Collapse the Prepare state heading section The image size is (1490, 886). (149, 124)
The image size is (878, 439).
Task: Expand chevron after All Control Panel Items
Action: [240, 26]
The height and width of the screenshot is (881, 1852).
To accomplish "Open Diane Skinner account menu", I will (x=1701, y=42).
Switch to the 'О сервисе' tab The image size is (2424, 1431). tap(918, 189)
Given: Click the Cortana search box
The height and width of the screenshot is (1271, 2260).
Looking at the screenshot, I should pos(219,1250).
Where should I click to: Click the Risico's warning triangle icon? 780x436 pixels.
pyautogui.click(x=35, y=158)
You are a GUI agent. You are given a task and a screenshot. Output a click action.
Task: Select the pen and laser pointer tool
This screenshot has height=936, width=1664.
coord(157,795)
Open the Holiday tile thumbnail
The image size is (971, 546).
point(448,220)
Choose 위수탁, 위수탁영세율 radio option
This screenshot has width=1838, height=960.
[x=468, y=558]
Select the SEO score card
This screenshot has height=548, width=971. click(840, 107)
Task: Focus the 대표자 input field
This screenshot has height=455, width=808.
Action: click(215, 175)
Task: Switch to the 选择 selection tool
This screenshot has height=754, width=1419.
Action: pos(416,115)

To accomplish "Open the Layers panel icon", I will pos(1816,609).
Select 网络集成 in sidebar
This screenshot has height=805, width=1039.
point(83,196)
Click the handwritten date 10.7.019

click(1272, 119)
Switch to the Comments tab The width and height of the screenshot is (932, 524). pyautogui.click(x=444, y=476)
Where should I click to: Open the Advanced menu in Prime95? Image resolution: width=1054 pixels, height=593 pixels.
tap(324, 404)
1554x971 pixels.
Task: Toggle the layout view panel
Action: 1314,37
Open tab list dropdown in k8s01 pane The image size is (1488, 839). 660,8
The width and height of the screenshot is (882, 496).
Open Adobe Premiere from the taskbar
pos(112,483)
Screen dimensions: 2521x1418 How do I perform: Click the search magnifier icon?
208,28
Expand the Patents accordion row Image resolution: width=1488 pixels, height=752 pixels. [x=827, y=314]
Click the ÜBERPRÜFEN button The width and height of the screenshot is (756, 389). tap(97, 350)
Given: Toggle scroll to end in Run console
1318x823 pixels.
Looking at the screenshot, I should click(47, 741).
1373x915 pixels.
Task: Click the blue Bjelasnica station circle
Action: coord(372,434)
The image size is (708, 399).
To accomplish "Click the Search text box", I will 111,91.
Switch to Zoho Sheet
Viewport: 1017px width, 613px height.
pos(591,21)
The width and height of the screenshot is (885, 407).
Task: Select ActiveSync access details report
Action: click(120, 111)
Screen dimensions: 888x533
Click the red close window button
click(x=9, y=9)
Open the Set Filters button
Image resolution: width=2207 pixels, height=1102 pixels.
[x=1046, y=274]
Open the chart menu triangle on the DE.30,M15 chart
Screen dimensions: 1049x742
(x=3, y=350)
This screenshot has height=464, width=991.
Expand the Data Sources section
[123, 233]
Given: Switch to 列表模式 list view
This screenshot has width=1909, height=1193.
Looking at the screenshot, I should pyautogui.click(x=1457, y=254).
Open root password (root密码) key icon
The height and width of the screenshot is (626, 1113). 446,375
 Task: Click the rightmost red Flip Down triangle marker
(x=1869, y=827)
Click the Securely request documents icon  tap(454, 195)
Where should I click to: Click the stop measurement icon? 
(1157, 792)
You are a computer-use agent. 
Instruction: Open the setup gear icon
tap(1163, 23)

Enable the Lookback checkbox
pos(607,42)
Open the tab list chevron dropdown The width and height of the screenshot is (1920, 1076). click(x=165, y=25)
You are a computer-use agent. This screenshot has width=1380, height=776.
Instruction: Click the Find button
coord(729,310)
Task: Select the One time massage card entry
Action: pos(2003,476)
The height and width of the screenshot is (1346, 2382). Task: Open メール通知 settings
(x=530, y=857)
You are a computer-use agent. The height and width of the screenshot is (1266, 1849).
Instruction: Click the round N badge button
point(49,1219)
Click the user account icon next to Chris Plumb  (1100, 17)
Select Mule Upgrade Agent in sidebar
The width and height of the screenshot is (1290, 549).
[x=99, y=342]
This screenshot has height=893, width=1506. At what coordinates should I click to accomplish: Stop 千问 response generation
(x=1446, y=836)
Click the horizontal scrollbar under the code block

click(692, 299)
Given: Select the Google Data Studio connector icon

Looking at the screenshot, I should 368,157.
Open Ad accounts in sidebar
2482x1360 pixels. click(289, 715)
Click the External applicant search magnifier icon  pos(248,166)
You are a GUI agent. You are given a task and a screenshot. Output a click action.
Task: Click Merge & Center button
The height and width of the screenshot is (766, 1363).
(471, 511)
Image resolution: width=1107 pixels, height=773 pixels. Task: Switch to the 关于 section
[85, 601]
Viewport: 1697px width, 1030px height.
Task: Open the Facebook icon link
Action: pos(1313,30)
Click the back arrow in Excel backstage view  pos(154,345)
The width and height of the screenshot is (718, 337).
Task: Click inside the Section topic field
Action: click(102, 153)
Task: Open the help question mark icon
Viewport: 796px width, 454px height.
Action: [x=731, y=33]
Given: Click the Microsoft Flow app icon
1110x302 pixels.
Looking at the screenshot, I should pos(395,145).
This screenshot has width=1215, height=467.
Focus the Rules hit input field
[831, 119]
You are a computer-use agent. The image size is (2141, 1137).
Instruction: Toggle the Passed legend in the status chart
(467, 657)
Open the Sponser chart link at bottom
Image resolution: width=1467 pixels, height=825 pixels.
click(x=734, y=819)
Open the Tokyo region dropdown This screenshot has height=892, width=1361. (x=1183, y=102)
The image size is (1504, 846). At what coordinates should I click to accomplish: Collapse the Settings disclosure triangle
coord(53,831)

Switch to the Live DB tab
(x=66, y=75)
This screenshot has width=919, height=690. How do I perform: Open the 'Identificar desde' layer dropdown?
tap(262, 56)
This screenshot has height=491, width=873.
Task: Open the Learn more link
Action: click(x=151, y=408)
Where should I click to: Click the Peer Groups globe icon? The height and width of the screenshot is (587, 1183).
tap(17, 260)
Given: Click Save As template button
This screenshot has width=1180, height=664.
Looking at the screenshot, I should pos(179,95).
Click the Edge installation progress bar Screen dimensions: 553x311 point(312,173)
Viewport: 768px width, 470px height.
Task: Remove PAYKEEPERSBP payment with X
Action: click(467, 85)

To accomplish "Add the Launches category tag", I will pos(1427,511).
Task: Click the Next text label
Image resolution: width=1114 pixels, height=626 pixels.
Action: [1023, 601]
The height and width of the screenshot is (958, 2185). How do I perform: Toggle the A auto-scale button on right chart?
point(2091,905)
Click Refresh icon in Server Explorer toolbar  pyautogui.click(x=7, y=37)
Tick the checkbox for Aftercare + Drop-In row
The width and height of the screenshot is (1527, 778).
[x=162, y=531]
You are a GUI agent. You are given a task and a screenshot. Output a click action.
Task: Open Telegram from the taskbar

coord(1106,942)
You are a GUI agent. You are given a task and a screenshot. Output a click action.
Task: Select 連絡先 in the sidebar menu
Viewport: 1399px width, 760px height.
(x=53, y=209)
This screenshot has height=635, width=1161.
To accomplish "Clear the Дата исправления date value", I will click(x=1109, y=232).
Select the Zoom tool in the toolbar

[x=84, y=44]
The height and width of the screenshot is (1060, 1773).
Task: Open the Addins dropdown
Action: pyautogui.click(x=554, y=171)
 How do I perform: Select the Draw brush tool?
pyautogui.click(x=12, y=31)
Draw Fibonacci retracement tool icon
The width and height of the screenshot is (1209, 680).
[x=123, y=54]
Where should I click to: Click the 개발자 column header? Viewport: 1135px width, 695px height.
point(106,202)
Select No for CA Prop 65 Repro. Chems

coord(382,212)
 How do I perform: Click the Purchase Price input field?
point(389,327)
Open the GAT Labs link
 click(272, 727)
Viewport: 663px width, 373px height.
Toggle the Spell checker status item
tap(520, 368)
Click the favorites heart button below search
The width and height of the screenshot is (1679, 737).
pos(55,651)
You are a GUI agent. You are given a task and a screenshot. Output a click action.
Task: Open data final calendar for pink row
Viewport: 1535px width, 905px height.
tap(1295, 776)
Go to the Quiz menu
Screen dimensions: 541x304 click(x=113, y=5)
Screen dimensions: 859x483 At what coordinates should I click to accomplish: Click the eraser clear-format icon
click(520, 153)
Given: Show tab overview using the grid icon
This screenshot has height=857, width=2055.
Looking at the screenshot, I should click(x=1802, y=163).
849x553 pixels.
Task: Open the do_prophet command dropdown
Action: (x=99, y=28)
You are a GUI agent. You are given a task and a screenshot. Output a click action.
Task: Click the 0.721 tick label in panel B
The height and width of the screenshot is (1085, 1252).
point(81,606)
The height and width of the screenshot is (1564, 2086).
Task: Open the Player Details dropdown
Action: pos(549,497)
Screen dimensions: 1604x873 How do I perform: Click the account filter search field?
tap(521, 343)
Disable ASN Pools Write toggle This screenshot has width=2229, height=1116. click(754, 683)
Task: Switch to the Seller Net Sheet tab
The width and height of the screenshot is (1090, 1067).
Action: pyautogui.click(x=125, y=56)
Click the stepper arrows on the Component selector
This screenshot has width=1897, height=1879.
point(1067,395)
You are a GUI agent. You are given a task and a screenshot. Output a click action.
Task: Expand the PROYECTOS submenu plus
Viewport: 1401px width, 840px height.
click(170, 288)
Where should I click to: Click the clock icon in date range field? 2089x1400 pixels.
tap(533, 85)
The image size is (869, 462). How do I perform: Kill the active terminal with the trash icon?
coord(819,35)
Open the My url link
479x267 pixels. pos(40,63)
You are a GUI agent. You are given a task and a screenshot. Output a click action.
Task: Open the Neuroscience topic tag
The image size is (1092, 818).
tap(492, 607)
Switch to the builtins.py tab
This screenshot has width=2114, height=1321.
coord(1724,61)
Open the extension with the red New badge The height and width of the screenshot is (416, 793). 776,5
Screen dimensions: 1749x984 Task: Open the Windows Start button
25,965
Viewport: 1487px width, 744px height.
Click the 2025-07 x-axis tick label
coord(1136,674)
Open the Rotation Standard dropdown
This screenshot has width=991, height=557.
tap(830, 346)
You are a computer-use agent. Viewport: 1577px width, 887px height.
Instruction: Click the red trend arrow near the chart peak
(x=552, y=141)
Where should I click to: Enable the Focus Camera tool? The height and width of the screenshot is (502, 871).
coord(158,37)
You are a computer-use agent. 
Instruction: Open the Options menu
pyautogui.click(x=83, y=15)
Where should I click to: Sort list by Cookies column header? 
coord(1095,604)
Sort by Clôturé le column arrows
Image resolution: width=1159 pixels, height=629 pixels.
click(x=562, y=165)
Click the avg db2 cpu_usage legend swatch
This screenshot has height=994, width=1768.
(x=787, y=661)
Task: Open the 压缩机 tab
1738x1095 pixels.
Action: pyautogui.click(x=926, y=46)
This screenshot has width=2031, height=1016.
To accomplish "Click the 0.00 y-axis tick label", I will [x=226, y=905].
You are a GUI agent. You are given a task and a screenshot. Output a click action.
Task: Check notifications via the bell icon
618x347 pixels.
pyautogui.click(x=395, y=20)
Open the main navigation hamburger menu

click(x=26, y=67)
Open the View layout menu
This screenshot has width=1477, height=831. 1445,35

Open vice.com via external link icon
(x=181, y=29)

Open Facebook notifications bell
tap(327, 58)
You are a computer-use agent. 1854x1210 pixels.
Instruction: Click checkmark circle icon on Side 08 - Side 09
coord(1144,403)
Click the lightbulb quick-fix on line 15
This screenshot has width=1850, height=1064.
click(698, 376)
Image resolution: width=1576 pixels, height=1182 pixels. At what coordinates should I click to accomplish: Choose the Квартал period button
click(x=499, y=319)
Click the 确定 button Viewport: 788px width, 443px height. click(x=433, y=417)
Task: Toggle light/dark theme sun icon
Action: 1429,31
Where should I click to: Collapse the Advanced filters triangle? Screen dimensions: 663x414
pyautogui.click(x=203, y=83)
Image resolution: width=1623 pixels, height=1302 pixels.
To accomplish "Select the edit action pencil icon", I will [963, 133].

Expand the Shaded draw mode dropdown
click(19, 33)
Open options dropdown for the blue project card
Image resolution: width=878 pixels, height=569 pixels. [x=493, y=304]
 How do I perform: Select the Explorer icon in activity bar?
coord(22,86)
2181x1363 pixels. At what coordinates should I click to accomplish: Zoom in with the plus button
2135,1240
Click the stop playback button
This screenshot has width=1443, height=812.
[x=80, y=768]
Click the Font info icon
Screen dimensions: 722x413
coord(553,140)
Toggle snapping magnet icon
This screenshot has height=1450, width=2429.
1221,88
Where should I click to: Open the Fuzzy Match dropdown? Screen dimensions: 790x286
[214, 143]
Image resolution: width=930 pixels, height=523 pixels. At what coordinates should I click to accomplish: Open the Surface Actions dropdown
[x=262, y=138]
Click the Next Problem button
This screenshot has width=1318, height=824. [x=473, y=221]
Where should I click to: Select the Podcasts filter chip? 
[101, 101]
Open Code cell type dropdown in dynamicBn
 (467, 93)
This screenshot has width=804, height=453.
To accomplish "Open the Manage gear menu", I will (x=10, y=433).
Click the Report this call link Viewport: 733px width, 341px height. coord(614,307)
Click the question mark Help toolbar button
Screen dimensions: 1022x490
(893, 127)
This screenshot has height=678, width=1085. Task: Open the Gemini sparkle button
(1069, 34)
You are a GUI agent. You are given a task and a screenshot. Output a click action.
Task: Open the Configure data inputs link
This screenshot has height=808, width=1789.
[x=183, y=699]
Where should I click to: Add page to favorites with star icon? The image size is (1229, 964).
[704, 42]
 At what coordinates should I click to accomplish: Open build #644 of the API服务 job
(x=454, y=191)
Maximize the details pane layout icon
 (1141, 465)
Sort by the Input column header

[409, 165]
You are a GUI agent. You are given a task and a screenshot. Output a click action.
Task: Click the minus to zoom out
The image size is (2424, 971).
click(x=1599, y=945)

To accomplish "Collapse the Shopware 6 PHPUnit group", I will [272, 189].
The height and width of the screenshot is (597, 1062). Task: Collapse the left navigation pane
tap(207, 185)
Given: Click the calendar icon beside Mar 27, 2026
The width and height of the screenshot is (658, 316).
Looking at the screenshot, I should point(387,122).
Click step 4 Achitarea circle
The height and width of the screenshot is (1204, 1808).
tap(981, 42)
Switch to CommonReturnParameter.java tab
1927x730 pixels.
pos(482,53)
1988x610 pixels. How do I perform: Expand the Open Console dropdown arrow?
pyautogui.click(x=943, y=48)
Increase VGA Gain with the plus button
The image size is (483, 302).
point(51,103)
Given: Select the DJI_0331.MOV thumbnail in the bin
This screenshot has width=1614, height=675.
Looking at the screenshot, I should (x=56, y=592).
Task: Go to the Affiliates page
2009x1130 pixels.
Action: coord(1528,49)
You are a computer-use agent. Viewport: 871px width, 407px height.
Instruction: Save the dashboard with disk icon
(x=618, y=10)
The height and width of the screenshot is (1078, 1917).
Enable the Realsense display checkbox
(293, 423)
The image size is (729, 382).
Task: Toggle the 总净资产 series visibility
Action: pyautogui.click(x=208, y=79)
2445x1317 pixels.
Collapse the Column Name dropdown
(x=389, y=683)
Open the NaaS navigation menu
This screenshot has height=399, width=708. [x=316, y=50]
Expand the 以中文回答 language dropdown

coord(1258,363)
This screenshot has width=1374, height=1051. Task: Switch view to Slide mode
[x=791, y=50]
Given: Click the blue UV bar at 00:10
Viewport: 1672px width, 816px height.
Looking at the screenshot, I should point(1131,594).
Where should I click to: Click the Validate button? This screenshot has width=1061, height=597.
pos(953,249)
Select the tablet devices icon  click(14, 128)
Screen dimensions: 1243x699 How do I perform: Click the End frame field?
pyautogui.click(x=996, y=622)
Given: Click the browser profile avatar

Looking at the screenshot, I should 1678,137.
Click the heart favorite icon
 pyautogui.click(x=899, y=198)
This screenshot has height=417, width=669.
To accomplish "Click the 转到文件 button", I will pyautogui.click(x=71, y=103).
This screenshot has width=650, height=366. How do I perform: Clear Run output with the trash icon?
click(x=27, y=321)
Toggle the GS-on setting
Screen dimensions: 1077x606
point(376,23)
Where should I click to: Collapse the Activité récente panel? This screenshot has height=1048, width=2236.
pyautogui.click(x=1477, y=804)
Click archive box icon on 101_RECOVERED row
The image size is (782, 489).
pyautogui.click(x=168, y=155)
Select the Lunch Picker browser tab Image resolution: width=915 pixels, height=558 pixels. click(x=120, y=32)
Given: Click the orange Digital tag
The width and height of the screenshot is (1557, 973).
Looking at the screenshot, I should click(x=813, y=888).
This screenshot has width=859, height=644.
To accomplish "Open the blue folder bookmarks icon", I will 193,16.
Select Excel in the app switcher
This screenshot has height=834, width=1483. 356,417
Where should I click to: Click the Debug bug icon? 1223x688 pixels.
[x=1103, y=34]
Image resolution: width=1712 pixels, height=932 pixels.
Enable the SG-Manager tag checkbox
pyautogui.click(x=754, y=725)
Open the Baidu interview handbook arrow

━━━━

The required output is the exact run of lines from the beginning of the listing above to the line that contains "Switch to the Comments", inclusive of both.

Collapse the Prepare state heading section The image size is (1490, 886). (149, 124)
The image size is (878, 439).
Task: Expand chevron after All Control Panel Items
Action: [240, 26]
The height and width of the screenshot is (881, 1852).
To accomplish "Open Diane Skinner account menu", I will (x=1701, y=42).
Switch to the 'О сервисе' tab The image size is (2424, 1431). tap(918, 189)
Given: Click the Cortana search box
The height and width of the screenshot is (1271, 2260).
Looking at the screenshot, I should pos(219,1250).
Where should I click to: Click the Risico's warning triangle icon? 780x436 pixels.
pyautogui.click(x=35, y=158)
You are a GUI agent. You are given a task and a screenshot. Output a click action.
Task: Select the pen and laser pointer tool
This screenshot has height=936, width=1664.
coord(157,795)
Open the Holiday tile thumbnail
The image size is (971, 546).
point(448,220)
Choose 위수탁, 위수탁영세율 radio option
This screenshot has width=1838, height=960.
[x=468, y=558]
Select the SEO score card
This screenshot has height=548, width=971. click(840, 107)
Task: Focus the 대표자 input field
This screenshot has height=455, width=808.
Action: click(215, 175)
Task: Switch to the 选择 selection tool
This screenshot has height=754, width=1419.
Action: pos(416,115)

To accomplish "Open the Layers panel icon", I will pos(1816,609).
Select 网络集成 in sidebar
This screenshot has height=805, width=1039.
point(83,196)
Click the handwritten date 10.7.019

click(1272, 119)
Switch to the Comments tab The width and height of the screenshot is (932, 524). pyautogui.click(x=444, y=476)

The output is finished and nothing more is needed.